Myth finally running

I finally got MythTV running under Xen last night. It was quite a bit more work to get it running under Debian than Ubuntu which works out-of-the box, but Ubuntu has problems installing using debootstrap.

There's one major problem though: Xen seems to choke on large volumes of I/O going across the PCI bus. The whole machine locks up. So I think I'll end up having to run Myth inside dom0, though at least I can still run the other stuff I want for this server in various domUs.

I'm buying a couple of 300 gig hard drives off Moz, which should give me lots of disk space for recording telly. Just in time too, as the non-ratings period has ended and there's the occasional good show on now.

Last night I also bought one of these digital telly cards. They're the cheapest ones going and, to boot, they can also record analogue simultaneously. They're actually Pinnacle 300i cards and fully supported under Linux. They're clearance items from Dickies so get in quick if you want them. I think I might buy another as that would let me record five channels if you include analogue and my USB stick DVB thingy.

So the job over the weekend (apart from going to Good Vibrations) is to get Myth running in dom0 and get the diskless front end going.

Sex shops sell porn: SHOCK!

Our ever-smart coppers have made a shock revelation in the Sydney's red light district. The sex shops there sell porn!

Australia's film classification system allows for a bunch of different ratings, with R being the highest allowed in the states and X being the most explicit and only legally sold in the territories (ACT and NT).
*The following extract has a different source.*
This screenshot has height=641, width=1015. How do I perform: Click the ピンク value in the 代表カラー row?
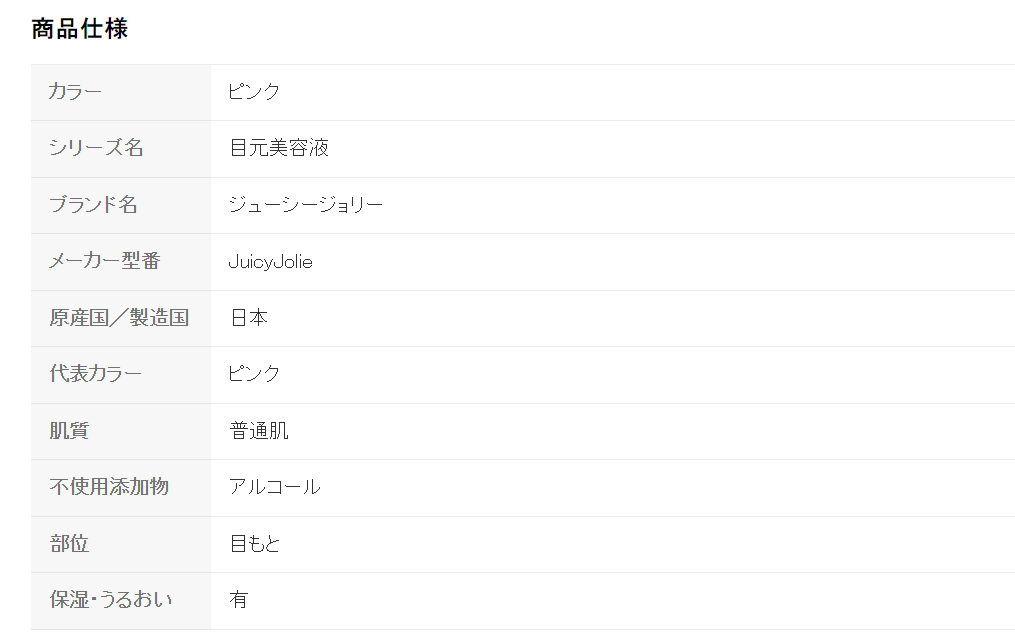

So legally the X films aren't supposed to be sold in NSW but they have been openly on sale for decades.

I used to work in the porn industry back in the early 90s. At the time I'd never been into a Kings Cross sex shop and when I first visited one on business, I was quite shocked to find they stocked X-rated videos and displayed them quite openly. I figured (as we sold them wholesale X porn from Canberra) they were available but under-the-counter or using some other sleight of hand. So I was quite surprised by them being available.

Thing is, the cops can't avoid knowing about this, so there has to be some level of official corruption. Yet you get them coming over all innocent with statements like:
Information from this case led to police conducting undercover operations in the shops to determine the type of material that was being sold.

and:
Despite the stores openly displaying the apparently X-rated material, worth millions of dollars, on their shelves, Ms Hayes said the sale of the material had been going undetected for some time.

Yes I'm sure it would have been hard to work out. It would have been impossible for them to have noted down a couple of titles from the films and search for the title in the OFLC database. I mean, searching for one of the titles we used to sell took all of a minute to confirm it's rated X.

Yet more evidence that the NSW Police are institutionally corrupt. Not that this should be news.

DNA testing shows Hanson is a mongrel

This is just too funny. DNA testing has shown Pauline Hanson is of mixed race, including some middle eastern blood. That's just too good!

Of course a smarter racist would have expected this and refused the test.